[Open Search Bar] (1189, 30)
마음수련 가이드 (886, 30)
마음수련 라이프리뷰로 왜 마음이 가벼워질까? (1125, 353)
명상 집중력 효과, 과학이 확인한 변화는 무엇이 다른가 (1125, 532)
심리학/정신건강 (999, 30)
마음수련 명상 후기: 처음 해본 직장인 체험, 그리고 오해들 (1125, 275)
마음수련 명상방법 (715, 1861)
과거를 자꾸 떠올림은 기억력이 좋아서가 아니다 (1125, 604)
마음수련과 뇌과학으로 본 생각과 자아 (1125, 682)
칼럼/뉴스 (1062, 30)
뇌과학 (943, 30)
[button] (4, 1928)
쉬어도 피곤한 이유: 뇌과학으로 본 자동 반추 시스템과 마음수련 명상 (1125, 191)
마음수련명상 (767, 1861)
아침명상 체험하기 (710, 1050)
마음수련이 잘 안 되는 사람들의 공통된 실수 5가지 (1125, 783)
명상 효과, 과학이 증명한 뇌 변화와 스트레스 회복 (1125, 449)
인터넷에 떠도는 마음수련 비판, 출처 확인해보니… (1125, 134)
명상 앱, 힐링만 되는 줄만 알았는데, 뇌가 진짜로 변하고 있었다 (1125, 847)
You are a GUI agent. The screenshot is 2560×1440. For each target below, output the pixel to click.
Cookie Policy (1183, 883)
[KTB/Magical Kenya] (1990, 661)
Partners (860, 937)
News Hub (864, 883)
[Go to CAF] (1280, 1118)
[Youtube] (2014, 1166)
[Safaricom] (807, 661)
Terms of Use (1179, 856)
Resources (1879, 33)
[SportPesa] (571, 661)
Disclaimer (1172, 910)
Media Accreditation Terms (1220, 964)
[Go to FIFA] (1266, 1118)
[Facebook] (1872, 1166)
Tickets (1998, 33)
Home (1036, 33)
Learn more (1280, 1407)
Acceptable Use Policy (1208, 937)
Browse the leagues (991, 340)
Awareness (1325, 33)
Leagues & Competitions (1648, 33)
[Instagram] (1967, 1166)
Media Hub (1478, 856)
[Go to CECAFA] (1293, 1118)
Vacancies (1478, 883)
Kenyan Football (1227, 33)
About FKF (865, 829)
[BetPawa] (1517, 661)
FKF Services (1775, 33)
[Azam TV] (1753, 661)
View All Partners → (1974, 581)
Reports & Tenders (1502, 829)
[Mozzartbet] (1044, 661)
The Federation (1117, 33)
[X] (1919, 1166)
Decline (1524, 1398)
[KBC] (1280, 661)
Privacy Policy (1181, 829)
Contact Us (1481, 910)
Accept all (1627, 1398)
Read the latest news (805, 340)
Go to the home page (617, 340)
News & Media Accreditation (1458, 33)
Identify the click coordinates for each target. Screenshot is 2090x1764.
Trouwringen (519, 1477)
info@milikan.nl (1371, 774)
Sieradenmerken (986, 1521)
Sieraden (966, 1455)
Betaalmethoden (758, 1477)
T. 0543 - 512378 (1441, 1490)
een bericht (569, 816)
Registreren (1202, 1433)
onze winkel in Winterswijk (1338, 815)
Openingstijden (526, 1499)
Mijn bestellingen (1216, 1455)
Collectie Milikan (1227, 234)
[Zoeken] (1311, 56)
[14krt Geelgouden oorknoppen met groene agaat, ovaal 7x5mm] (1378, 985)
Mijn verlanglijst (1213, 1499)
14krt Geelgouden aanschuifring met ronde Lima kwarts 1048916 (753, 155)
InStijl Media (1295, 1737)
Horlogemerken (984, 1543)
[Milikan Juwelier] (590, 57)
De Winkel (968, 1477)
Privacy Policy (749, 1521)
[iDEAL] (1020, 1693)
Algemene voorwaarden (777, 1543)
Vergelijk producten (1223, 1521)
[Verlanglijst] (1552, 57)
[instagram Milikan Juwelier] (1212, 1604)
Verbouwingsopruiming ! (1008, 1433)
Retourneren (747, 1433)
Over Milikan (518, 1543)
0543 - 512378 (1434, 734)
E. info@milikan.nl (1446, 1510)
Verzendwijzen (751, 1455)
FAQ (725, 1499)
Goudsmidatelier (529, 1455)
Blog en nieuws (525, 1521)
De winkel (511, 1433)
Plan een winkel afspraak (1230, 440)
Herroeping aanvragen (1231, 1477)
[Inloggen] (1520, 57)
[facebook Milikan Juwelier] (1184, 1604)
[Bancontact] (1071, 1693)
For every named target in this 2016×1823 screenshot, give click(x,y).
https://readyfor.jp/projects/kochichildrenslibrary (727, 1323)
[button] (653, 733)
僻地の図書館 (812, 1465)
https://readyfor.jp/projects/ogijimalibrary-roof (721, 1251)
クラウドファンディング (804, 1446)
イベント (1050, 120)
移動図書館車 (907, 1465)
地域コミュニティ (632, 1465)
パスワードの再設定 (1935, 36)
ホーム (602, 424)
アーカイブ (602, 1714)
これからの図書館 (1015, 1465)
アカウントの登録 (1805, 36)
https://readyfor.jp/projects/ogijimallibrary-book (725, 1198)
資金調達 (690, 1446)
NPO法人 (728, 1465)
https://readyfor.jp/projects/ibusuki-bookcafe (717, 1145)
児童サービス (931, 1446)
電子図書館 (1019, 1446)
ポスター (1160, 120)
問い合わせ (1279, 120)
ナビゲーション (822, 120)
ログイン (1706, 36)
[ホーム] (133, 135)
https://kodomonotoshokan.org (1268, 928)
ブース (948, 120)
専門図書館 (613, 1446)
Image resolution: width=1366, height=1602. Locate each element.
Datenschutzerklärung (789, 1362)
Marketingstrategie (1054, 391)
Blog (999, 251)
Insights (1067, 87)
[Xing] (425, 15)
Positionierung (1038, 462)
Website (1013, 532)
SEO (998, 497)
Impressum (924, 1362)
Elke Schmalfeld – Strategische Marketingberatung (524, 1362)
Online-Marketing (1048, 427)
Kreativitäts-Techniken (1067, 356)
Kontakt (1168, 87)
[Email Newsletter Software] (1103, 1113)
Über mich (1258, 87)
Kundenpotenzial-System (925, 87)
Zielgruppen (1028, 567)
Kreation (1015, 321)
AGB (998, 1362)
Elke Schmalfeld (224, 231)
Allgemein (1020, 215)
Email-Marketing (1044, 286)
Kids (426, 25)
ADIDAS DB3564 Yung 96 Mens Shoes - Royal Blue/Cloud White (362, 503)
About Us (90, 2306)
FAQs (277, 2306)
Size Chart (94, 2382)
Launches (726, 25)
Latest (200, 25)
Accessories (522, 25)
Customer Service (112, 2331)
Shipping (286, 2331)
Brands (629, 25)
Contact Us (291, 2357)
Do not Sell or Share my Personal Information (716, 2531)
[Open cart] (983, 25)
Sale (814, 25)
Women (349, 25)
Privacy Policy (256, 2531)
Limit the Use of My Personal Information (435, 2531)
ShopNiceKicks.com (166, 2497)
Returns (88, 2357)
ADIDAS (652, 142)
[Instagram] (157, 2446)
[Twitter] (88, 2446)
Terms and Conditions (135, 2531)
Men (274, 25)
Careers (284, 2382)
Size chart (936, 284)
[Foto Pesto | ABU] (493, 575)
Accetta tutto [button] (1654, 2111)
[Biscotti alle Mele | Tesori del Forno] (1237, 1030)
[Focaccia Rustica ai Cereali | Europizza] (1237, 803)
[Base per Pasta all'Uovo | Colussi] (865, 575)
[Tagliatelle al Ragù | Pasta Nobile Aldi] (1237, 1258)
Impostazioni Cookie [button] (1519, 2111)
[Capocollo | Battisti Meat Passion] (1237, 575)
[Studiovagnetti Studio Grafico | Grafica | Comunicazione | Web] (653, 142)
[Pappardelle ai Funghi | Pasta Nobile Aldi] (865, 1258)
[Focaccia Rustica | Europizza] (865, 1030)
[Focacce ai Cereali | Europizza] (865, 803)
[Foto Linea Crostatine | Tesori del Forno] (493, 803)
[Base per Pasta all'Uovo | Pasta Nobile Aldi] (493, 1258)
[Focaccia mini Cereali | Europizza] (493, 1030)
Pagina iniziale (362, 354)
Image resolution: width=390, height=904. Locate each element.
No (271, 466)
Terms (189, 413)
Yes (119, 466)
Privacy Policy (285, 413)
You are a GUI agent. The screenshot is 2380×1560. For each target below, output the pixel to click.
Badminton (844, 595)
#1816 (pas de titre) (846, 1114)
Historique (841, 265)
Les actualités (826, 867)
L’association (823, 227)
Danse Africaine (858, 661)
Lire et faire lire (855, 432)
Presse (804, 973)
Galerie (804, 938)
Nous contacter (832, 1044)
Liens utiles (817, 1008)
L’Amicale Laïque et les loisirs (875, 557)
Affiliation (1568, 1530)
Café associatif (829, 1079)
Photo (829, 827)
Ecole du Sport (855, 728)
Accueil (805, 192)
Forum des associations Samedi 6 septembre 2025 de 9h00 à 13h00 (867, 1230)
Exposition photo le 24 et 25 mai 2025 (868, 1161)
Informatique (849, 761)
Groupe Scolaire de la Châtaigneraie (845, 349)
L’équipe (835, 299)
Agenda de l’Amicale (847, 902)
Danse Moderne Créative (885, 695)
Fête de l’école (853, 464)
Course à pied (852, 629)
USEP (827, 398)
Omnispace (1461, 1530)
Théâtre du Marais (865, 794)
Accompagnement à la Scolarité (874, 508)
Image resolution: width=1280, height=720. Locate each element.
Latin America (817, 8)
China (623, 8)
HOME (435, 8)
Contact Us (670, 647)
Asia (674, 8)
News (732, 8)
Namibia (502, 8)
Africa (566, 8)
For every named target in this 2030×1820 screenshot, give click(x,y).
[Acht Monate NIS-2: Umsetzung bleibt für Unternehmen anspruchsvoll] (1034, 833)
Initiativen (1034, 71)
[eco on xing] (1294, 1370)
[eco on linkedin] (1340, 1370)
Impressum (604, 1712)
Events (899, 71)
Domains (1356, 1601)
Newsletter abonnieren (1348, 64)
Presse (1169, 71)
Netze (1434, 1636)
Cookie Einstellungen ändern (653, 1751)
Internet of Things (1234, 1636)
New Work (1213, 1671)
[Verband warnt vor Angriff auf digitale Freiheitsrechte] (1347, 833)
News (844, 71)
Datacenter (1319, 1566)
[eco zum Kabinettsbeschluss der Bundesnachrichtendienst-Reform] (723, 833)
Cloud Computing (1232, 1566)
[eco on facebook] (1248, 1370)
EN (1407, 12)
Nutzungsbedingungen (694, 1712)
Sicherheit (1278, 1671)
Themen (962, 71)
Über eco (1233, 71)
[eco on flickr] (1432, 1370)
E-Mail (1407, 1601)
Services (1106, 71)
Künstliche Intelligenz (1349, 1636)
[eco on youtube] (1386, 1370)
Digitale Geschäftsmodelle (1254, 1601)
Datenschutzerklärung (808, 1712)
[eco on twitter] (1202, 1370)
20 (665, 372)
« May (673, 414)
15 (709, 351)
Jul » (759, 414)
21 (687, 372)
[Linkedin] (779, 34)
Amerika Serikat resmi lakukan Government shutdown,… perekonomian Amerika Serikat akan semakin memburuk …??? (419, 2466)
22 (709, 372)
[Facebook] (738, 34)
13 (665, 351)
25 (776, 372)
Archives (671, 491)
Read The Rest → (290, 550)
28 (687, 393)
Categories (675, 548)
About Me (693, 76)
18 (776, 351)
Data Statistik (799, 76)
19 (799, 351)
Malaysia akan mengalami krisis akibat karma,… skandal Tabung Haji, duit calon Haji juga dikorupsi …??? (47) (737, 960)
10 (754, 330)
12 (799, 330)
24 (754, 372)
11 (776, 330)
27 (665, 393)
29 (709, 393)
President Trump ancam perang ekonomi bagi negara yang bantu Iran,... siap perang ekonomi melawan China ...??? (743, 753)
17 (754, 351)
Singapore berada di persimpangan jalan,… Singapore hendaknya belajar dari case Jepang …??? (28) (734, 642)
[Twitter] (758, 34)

▶ _Aim of the task_:
Reproducing the whole listing above is not the task. Copy exactly only the lines from the one with "Image resolution: width=1366, height=1602." to the one with "Accessories (522, 25)", both kept.

▶ _Answer for this exercise_:
Image resolution: width=1366, height=1602. Locate each element.
Datenschutzerklärung (789, 1362)
Marketingstrategie (1054, 391)
Blog (999, 251)
Insights (1067, 87)
[Xing] (425, 15)
Positionierung (1038, 462)
Website (1013, 532)
SEO (998, 497)
Impressum (924, 1362)
Elke Schmalfeld – Strategische Marketingberatung (524, 1362)
Online-Marketing (1048, 427)
Kreativitäts-Techniken (1067, 356)
Kontakt (1168, 87)
[Email Newsletter Software] (1103, 1113)
Über mich (1258, 87)
Kundenpotenzial-System (925, 87)
Zielgruppen (1028, 567)
Kreation (1015, 321)
AGB (998, 1362)
Elke Schmalfeld (224, 231)
Allgemein (1020, 215)
Email-Marketing (1044, 286)
Kids (426, 25)
ADIDAS DB3564 Yung 96 Mens Shoes - Royal Blue/Cloud White (362, 503)
About Us (90, 2306)
FAQs (277, 2306)
Size Chart (94, 2382)
Launches (726, 25)
Latest (200, 25)
Accessories (522, 25)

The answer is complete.